Organizers say that the event will continue its tradition of giving students opportunities to design and build art cars through a partnership between The Orange Show and Houston Independent School District.

A complete schedule of events is available on the Houston Art Car Parade’s website.

The parade weekend is sponsored by local auto retailer Team Gillman.

New galleries for Islamic Art at MFAH slated to open in 2023

Dish. Iran, second half of the 15th century. Stonepaste; painted in blue under transparent glaze / The Hossein Afshar Collection at the Museum of Fine Arts, Houston

The Museum of Fine Arts, Houston has announced plans to open new, expanded galleries for Art of the Islamic Worlds in early 2023 – a culmination of a 15-year initiative at the museum to research, collect, and present Islamic art.

The $3.5 million project will create a nearly 6,000-square-foot space in the museum’s Caroline Wiess Law Building, reconfigured from existing space that has housed the museum’s library.

The overall budget “encompasses moving the library out of the current space and into a new space, and outfitting it for that new location, plus, renovating and installing the galleries’ newly occupied space,” said the MFAH in an email to Houston Arts Journal.

The end result will more than double the size of the museum’s current gallery for Islamic art, which will remain in place near the new galleries.

Qur’an Manuscript in Maghribi Script. Morocco, end of Rabi’ al-Awwal, AH 718 / 1318 CE. Ink, opaque watercolor, and gold on parchment / The Museum of Fine Arts, Houston. Museum purchase funded by the Honorable and Mrs. Hushang Ansary, the Brown Foundation Accessions Endowment Fund, and the Alice Pratt Brown Museum Fund

The new galleries will display hundreds of additional works, including paintings, manuscripts, ceramics, carpets, and metalwork spanning more than 1,000 years. It aims to reflect the breadth of historic Islamic lands: present-day India, Pakistan, Afghanistan, Uzbekistan, Iran, Iraq, Syria, Turkey, Egypt, Tunisia, Spain, and Morocco.

The MFAH says it also plans to build an outdoor space with an adjoining garden and fountain.

“We are proud to be one of the largest permanent displays in the United States for art of the Islamic worlds,” said Aimée Froom, MFAH’s curator of Art of the Islamic Worlds, in a press release.

“The galleries are as diverse as Houston itself, and our goal is to continue to expand our presentation of the rich multiplicity of cultures and traditions as reflected in the extraordinary art from Islamic lands,” said Froom.

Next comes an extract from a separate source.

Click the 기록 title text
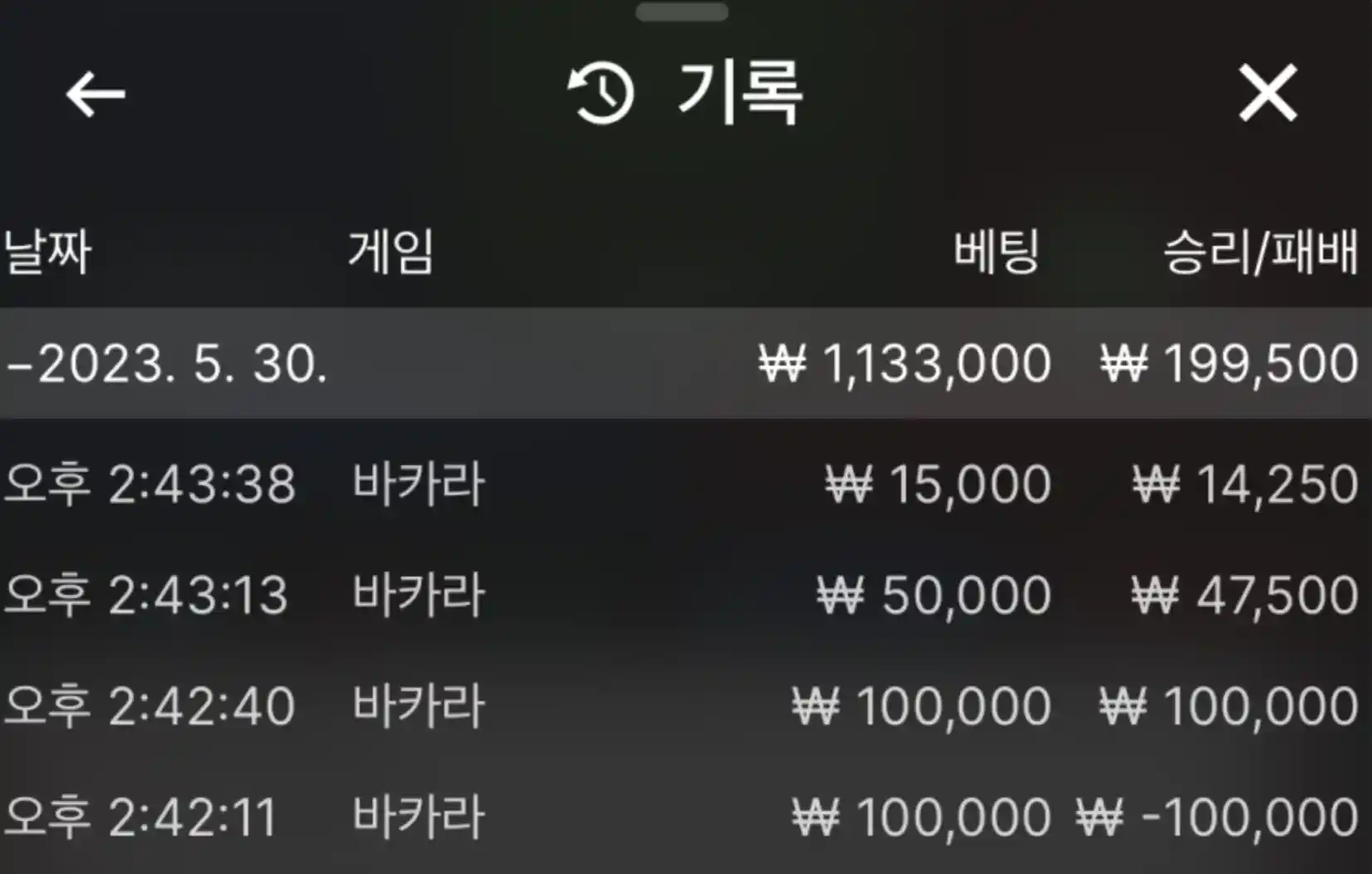The image size is (1372, 874). pos(739,94)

The MFAH founded its curatorial department for Islamic art in 2007 with a collection of 72 objects. Since then, the collection has expanded to 168 objects, which the museum says has been developed with an “emphasis on quality and rarity” and “acquired primarily with funds raised with support from the Friends of the Art of the Islamic Worlds patron group, and with gifts.”

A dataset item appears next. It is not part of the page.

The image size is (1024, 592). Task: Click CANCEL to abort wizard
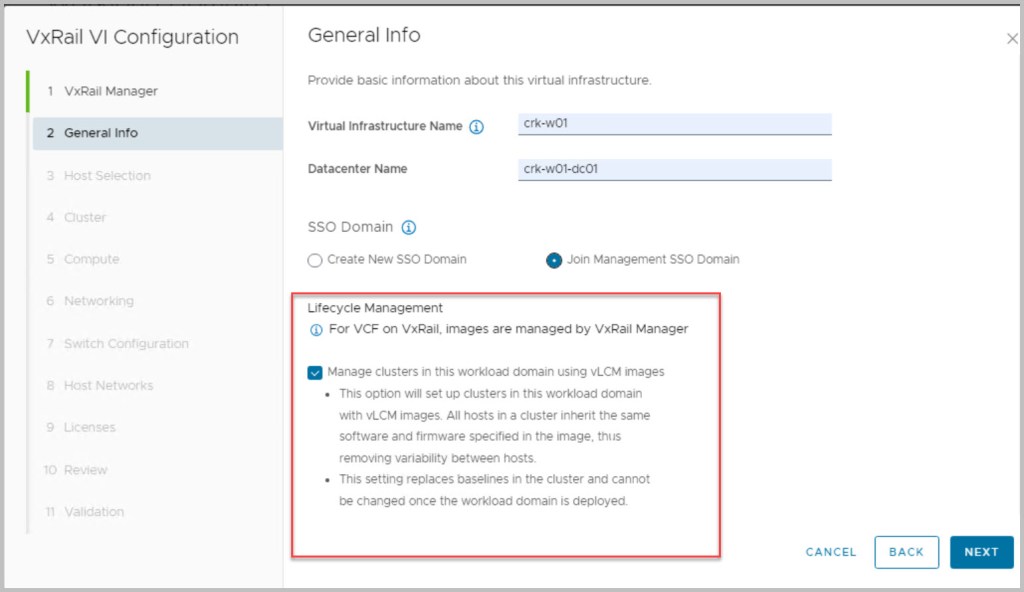coord(831,552)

Ewer. Iran, AH 1016 / 1607-1608 CE. Brass; cast, engraved, and inlaid with black compound / The Hossein Afshar Collection at the Museum of Fine
Arts, Houston

The museum’s permanent collection is supplemented by two significant private collections on extended loan: The al-Sabah Collection, Kuwait, which has shared with the MFAH nearly 300 pieces from its collection numbering in the tens of thousands, including manuscripts, jewelry, metalwork, ceramics, carpets, architectural fragments, and scientific instruments; and more than 1,000 pieces of Persian art from The Hossein Afshar Collection.

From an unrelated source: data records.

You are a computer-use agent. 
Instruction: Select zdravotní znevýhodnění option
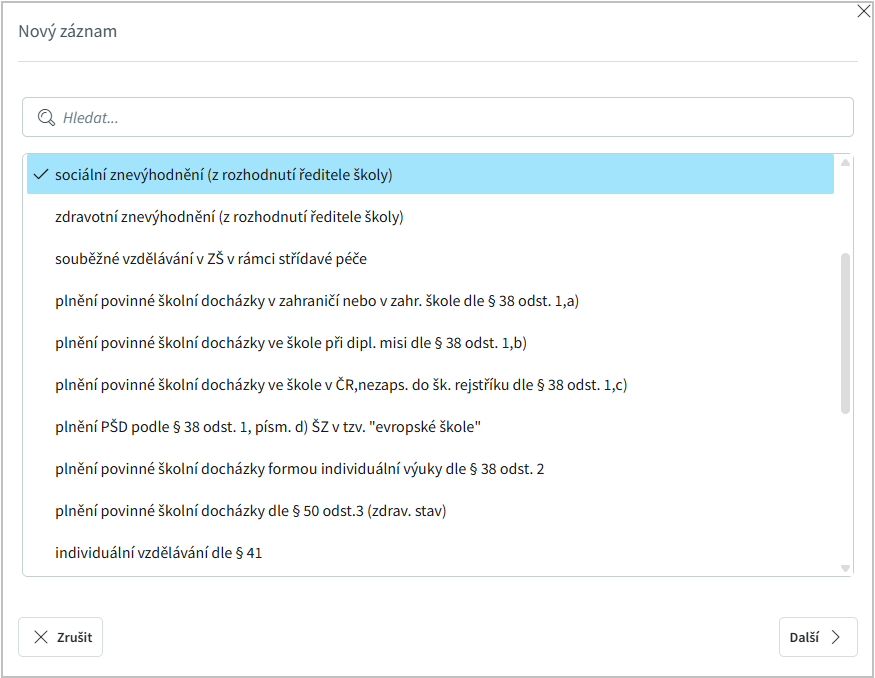point(229,216)
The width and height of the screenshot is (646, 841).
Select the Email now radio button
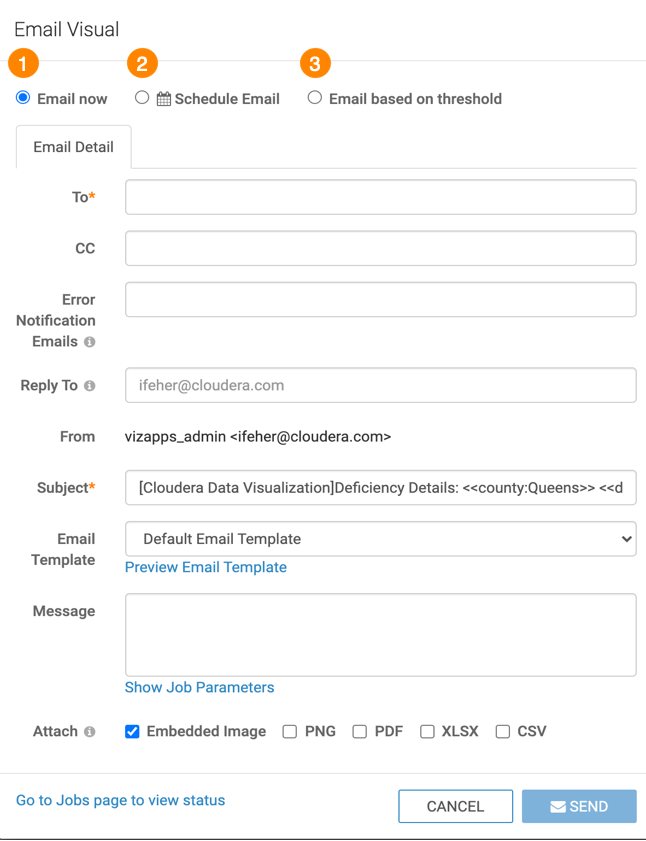(23, 98)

“These new and expanded permanent galleries devoted to Art of the Islamic Worlds are made possible by a new partnership with Hossein Afshar, creator of perhaps the most extensive collection of Iranian art in private hands,” said Gary Tinterow, MFAH’s Director, in a statement.

“We are immensely grateful to Mr. Afshar, who has endowed a gallery for the Arts of Iran and placed his collection on long-term loan in Houston so that we may enhance our effort to reflect the city whose many communities we serve,” Tinterow said.

When the new galleries open in 2023, the MFAH is also scheduled to host the international biennial symposium, “Historians of Islamic Art and Architecture,” March 2-4, 2023, led by curator Aimée Froom and Farshid Emami, Assistant Professor of Art History at Rice University.